My brother’s office was six blocks from the towers, and we couldn’t reach him. Over the next hour, my family heated up the phone lines until my brother found a way to send an e-mail. His story, like many others, included face masks, people covered in gray dust and a determinedly fast walk to get home.

On the one-year anniversary of 9/11, I was on the phone again with family. My father was telling me he had pancreatic cancer. He would be gone in four months. Everything changed for this nation a year before, and in 2002, everything changed for me.

Now when I think of the small underground store where I grew up, I realize many of its inhabitants are dead. What blocked out big portions of the sky above ground is gone, too. When I visited the site last year, I found only a large fence. I longed to peer over the top, but instead I walked along the perimeter, the size of the Trade Center’s absence somehow bigger than its presence.
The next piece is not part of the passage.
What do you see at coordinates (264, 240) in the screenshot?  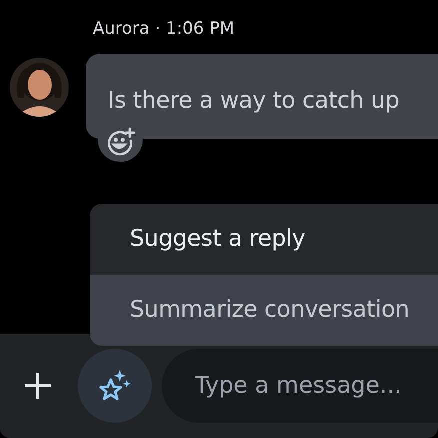 I see `menu-item: Suggest a reply` at bounding box center [264, 240].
Blast From The Past Goes To College: Everyday Magic, Day 33

Today I met up with an old friend I haven’t seen in about 18 years since we both had toddlers, born within a few weeks and at the same birthing center, and our second children were on their way with a vengeance. Kim came up from Houston to move that second child, Leslie, into college at KU, and they were able to meet with Natalie, my second child, and me for lunch.

Kim and I got to know each other in birthing class, both of us both in awe of onesies and a little skeptical about anything we read on the beauty of natural childbirth (even though we each chose that path). We struggled up the stairs to her apartment, lugging our whale-bellies before the babies were born, and we confided in each other afterwards about how tricky it was to diaper the little wiggling newbies. When she moved with her family to Holland, pregnant with Leslie, I was sad but so grateful for her being one of my mommy playmates up until then.
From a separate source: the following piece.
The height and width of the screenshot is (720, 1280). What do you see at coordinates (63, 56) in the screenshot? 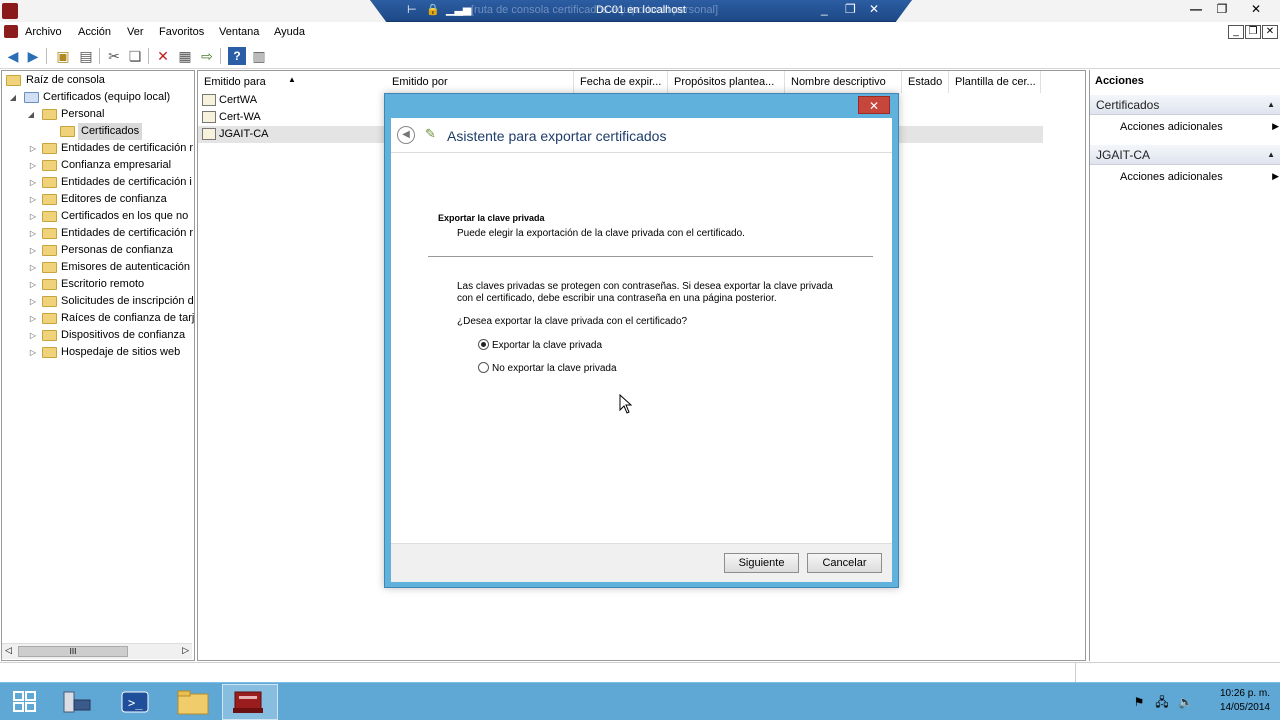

No surprise that our second children, both 18 and ready to start college, both love all things Japanese, the thrill of travel and meeting people from other cultures, and the taste of sushi (which, oddly enough, we were able to all dine on together in the Kansas Union, now a spiffy remodel of the dungeon-like place it was back in the day when we were students). Talking with Kim, I revisited that lovely but true cliche about how time means nothing when it comes to the comforts of true friendship, even when the old blasts from the past are old enough to start college.

Remembering the End of the Day at the Beginning of the Day: Everyday Magic, Day 32

From my vantage point on the back deck this morning, I watch waves of blackbirds lift and rush the fields, and occasionally, I hear them pouring up suddenly from the trees behind my head. This quiet and magical time matches the end of the day last night when a silvery pink sunset grabbed our attention on the way out. “Wait,” the moment said. “Pay attention.” In a sense, that’s what all moments say if I quiet myself enough to notice.

Seasonal Time Travel: Everyday Magic, Day 27

Every August in Vermont, I have a moment when I realized I’ve time-traveled ahead of myself by about eight weeks. I arrive here simply by looking down. There I will find a red leaf or two while back in Kansas, summer is in its wear-you-out, tie-you-up and lock-you-up mode (which means the temperatures don’t fall below 80 much at night and the days are mundane replicas of themselves at 99 degrees).

I know that sometime in early October, I will look down in Kansas and find a red leaf or two, but who will I be and what will my life be about then? Certainly not whoever I am and whatever it is now, early August, in a place where people complain that it’s in the 80s and then a cool front, like the one pushing through as I type this, tumbles the air into the 40s.

This particular fall, I’m particularly wondering what the future I glimpse now will be when I arrive there later. With my daughter leaving for college, and my oldest son returning for his senior year, it’ll just be three of us and many animals in the house. I cannot imagine the loss. I cannot imagine the spaciousness. I can, however, picture how much longer a full refrigerator will hold court with us. In the meantime, I thank the little fellow journey companions I’ve met today, a happy horse and a big stuffed bear. Maybe they’ll help accompany me in some shadow way from here to there and back again.